BRICHANY (Rom. Briceni ), town in Bessarabia, Moldova. Jews first settled there in 1760. There were 137 Jewish families living in the town in 1817; another 47 had previously left the settlement when it was partly destroyed by fire. The community increased in the first half of the 19th century, and by the middle of the 19th century it was among the largest in the region. In 1897 there were 7,184 Jews in Brichany (96.5% of the total population), served by seven synagogues and a Jewish state school, opened in 1847. A branch of Ḥovevei Zion was active there. In February 1917 and particularly in 1918 Romanian soldiers staged pogroms. In 1924, 125 Jews were engaged in agriculture on 641 hectares (approx. 1,600 acres) of land, most of it (500 hectares) held on lease. According to the official census figures, the Jewish population numbered 5,354 in 1930 (95.2% of the total). Between the world wars Jews traded in cattle, hides, and farm produce. Communal institutions on the eve of World War ii included a hospital, founded in 1885, and a Hebrew *Tarbut school.
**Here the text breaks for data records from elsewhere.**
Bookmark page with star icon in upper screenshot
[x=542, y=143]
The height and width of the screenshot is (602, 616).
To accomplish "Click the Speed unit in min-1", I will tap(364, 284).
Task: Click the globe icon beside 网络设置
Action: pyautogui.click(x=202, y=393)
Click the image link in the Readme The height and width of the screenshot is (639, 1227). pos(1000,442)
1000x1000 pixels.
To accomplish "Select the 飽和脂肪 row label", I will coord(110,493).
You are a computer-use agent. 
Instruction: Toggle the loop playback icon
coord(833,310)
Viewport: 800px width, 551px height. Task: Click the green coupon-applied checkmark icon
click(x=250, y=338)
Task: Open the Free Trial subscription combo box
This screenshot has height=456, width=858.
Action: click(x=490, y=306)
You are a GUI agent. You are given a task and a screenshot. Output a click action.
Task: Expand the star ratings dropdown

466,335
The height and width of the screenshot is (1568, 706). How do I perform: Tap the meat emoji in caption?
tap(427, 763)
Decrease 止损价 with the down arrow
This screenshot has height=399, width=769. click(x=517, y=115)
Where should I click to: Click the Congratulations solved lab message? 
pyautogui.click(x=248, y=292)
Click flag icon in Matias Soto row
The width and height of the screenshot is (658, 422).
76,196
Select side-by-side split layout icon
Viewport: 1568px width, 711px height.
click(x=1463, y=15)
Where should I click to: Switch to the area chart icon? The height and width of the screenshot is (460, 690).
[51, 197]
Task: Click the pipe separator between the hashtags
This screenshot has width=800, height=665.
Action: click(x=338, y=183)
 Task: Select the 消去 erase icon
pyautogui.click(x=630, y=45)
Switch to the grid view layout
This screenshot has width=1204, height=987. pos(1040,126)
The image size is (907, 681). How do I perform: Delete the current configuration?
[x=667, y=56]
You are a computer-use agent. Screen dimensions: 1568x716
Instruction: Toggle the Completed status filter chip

Before the war many Jews from surrounding areas concentrated in Brichany and by 1940 it had a Jewish population of about 10,000. In June 1940, when the city was annexed by the U.S.S.R., Jewish property and community buildings were confiscated and only the synagogue was saved because it was used as a granary. Some 80 Jews, mainly community leaders, were exiled to Siberia. On July 8, 1941, Romanian and German troops passed through Brichany and murdered many Jews. Jews from the neighboring towns of *Lipkany and *Sekiryany were brought to Brichany. On July 28, all Jews were dispatched across the Dniester and several were shot en route. When they arrived in Mogilev, the Germans "selected" the old people and forced the younger ones to dig graves for them. From Mogilev the rest were turned back to *Ataki in Bessarabia and then on to Sekiryany. Hundreds died en route. For a month they stayed in the ghetto, only to be deported again to *Transnistria. All the young Jews were murdered in a forest near Soroca. In 1944–46 about 2,500 Jews from the town and surrounding area returned and reestablished the community.
M. Carp, Cartea Neagrǎ, 3 (1947), 34; M. Mircu, Pogromurile din Basarabia (1947), 1; T. Fuchs, A Vanderung iber Okupirte Gebitn (1947), 119.